I am new to Asymptotic analysis so please bear with me and i apologize if the following question is not well formed or is trivial. I am trying to figure out Asymptotic behavior of the following two functions.
$$\phi_1(x) = 1 – \cos\left(1-\cos\left(x\right)\right)$$ and $$\phi_2(x) =x\sin\left(\sin x\right) -\sin^2 x$$
when x is small.
Now i am aware of the following two limits
$$\lim _{x\rightarrow 0}\dfrac {\sin x} {x}=1$$ and $$\lim _{x\rightarrow 0}\dfrac {1-\cos x} {x}=0$$
I suspect that $\phi_1(x)$ and $\phi_2(x)$ are of the fourth and the sixth order respectively, but i am unsure how to use the insight from the limit expressions to show this. Any help would be much appreciated.
Best Answer
I think one way to proceed is to use the Maclaurin expansions of $\sin$ and $\cos$: $\sin x \approx x - \frac{x^3}6$ and $\cos x \approx 1 - \frac{x^2}2$ when $x$ is small.
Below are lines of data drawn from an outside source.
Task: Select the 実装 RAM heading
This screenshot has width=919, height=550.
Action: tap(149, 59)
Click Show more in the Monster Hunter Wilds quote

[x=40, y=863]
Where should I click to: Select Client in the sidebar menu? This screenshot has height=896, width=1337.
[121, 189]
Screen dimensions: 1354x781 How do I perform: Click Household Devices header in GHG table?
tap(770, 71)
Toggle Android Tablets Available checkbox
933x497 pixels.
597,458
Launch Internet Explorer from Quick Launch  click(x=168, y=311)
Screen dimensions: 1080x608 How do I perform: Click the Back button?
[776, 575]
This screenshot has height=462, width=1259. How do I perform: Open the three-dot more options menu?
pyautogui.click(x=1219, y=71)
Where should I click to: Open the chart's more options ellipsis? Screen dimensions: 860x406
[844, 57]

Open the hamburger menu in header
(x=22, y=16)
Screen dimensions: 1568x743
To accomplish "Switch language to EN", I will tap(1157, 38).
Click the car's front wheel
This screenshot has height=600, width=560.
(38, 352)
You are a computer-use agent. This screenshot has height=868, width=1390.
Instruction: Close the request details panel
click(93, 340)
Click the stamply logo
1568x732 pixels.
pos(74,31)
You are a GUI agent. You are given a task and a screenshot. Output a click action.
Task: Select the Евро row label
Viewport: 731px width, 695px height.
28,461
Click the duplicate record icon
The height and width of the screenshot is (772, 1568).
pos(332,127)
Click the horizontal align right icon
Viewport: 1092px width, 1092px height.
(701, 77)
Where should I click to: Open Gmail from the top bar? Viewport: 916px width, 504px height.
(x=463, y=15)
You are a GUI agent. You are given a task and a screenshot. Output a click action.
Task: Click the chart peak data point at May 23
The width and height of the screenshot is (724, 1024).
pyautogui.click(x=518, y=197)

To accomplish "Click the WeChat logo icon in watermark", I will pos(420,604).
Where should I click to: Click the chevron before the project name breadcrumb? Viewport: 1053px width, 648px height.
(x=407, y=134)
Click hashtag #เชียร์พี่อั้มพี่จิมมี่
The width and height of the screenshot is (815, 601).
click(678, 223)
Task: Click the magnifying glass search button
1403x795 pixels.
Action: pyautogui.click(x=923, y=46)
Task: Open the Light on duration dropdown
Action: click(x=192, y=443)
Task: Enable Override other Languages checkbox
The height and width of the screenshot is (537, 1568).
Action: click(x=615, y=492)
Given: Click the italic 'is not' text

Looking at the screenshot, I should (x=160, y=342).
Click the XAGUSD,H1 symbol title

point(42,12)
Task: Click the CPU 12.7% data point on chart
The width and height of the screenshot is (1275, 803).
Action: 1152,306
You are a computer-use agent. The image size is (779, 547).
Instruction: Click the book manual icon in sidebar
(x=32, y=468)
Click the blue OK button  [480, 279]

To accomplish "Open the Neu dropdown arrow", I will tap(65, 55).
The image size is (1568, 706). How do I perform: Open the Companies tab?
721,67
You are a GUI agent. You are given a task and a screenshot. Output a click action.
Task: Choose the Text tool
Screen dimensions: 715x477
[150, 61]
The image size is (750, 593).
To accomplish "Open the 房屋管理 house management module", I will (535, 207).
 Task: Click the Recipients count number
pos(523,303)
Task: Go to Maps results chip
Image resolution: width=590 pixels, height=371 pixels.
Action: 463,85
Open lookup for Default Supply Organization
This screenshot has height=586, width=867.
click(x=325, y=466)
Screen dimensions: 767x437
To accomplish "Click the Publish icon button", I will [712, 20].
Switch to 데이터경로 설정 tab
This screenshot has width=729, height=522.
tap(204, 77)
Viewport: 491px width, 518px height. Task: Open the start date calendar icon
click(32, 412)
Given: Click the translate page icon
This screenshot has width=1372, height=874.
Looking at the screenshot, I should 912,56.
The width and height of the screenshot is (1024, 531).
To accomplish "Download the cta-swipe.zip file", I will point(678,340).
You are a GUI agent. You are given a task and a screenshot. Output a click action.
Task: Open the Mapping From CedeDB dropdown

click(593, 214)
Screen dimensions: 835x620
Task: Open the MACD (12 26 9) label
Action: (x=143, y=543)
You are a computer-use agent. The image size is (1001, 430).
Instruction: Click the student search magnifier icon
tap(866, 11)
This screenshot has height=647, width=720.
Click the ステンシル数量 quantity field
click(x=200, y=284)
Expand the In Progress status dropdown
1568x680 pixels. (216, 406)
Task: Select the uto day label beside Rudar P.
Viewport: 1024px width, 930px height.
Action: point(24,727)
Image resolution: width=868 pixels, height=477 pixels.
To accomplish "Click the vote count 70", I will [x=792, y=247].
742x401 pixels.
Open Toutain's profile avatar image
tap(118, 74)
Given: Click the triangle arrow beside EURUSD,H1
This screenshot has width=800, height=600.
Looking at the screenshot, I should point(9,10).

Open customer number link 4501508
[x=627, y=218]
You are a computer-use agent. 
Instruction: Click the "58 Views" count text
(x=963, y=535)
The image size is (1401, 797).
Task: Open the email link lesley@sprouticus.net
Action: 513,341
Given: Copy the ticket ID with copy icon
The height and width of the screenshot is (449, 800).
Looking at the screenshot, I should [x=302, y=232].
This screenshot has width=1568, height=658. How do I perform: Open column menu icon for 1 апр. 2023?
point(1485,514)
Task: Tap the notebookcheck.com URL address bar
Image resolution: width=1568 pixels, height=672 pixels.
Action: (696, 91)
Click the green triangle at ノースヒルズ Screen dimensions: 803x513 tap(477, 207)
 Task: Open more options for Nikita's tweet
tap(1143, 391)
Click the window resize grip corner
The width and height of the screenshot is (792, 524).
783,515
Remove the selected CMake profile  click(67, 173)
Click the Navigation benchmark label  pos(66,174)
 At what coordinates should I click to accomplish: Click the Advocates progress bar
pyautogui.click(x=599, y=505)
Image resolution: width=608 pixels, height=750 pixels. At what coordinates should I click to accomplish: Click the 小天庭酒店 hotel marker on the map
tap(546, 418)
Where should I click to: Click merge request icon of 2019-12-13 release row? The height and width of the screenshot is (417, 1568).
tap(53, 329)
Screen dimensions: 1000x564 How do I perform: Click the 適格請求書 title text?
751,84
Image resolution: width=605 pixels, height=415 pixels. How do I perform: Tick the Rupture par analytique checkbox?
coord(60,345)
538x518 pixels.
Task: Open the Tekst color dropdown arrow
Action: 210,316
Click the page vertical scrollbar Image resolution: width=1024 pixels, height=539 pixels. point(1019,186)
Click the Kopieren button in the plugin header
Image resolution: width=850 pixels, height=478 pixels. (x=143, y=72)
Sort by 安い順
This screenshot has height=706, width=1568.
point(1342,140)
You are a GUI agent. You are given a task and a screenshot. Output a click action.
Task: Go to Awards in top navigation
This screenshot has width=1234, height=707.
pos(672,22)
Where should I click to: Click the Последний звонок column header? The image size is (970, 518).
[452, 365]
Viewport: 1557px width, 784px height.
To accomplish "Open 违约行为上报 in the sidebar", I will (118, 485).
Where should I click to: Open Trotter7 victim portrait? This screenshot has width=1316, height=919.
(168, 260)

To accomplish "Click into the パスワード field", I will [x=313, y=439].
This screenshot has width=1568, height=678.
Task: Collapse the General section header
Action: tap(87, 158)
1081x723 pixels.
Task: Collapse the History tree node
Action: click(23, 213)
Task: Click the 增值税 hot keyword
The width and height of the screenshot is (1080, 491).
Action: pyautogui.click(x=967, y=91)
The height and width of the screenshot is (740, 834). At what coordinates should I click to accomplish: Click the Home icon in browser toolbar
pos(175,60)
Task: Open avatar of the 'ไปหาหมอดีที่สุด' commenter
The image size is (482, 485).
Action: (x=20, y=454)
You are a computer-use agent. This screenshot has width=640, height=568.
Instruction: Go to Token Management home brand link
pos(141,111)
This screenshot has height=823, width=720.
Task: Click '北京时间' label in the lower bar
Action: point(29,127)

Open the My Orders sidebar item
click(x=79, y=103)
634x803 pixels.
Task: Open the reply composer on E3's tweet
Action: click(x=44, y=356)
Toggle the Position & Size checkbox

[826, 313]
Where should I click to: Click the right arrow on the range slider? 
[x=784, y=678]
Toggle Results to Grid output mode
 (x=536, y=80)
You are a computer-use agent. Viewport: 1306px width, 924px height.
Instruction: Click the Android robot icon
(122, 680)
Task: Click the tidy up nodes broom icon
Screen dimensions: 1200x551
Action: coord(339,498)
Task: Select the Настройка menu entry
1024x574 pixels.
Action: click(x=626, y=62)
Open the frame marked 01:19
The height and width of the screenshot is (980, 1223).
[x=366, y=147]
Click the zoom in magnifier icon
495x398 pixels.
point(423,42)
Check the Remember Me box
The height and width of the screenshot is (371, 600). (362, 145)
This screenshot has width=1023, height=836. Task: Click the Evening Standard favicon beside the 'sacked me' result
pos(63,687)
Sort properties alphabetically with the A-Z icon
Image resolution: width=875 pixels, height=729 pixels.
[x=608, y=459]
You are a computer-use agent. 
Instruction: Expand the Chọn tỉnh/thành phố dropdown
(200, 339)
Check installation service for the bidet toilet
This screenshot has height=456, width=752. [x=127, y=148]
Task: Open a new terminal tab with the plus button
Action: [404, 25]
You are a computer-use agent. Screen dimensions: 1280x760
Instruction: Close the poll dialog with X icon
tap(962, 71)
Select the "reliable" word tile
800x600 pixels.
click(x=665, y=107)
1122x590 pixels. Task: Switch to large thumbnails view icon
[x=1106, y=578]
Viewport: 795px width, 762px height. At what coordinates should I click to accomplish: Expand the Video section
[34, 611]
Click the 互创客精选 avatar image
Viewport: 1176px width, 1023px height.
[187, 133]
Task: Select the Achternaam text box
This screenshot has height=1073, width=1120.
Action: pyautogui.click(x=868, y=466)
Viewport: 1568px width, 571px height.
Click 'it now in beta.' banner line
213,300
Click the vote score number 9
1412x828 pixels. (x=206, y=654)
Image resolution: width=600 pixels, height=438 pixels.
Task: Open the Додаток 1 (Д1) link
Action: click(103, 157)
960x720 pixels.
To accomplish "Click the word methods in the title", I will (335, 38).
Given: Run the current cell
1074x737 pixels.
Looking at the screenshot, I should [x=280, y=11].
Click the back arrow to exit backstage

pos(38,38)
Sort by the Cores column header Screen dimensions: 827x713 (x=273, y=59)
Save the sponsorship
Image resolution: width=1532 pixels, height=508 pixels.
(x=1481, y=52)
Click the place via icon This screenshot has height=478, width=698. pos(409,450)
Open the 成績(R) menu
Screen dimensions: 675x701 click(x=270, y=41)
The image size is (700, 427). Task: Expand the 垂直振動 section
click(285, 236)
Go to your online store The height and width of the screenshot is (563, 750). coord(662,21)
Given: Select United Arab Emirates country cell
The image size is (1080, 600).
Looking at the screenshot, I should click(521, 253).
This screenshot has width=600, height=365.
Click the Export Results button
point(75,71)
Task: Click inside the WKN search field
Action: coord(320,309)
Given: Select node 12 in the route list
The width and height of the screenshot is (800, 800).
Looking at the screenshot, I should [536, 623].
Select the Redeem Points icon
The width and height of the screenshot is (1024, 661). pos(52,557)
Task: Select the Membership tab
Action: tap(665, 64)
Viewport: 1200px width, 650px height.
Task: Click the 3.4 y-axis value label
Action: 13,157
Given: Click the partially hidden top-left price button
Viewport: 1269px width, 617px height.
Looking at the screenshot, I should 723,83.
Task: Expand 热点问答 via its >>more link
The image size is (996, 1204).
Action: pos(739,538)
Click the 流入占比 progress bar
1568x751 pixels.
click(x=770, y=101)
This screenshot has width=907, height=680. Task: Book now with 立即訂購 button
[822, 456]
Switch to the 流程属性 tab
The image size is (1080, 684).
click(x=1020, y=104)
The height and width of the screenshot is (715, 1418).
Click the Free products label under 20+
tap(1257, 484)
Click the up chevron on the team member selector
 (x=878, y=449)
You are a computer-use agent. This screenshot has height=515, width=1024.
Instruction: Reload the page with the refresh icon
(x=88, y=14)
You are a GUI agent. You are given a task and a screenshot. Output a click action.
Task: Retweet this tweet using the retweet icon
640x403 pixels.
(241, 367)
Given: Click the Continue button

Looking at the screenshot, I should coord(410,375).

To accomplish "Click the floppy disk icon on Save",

If you plug in these approximate polynomials into your expressions, and then apply the sum-of-arguments formulas, polynomials will come out that will tell you the approximate values.
We would normally start by disregarding the second term of each polynomial, taking $\sin x \approx x$ and $\cos x \approx 1$, but if we do that here we get $\phi_1(x)\approx 0$ and $\phi_2(x)\approx 0$, which is correct, but less accurate than we want, and indicates that we disregarded too much.